== Listed entries ==
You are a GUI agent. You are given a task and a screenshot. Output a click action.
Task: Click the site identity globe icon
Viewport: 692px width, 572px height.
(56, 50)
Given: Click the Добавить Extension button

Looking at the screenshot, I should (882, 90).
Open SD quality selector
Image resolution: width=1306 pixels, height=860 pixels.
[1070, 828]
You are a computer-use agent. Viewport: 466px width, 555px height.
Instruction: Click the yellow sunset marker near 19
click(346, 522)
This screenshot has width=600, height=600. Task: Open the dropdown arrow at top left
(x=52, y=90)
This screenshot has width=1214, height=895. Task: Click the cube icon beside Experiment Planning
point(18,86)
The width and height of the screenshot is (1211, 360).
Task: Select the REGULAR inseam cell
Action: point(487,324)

== Task description ==
Having read the records above, reproduce each one exactly.

== Worked solution ==
You are a GUI agent. You are given a task and a screenshot. Output a click action.
Task: Click the site identity globe icon
Viewport: 692px width, 572px height.
(56, 50)
Given: Click the Добавить Extension button

Looking at the screenshot, I should (882, 90).
Open SD quality selector
Image resolution: width=1306 pixels, height=860 pixels.
[1070, 828]
You are a computer-use agent. Viewport: 466px width, 555px height.
Instruction: Click the yellow sunset marker near 19
click(346, 522)
This screenshot has width=600, height=600. Task: Open the dropdown arrow at top left
(x=52, y=90)
This screenshot has width=1214, height=895. Task: Click the cube icon beside Experiment Planning
point(18,86)
The width and height of the screenshot is (1211, 360).
Task: Select the REGULAR inseam cell
Action: point(487,324)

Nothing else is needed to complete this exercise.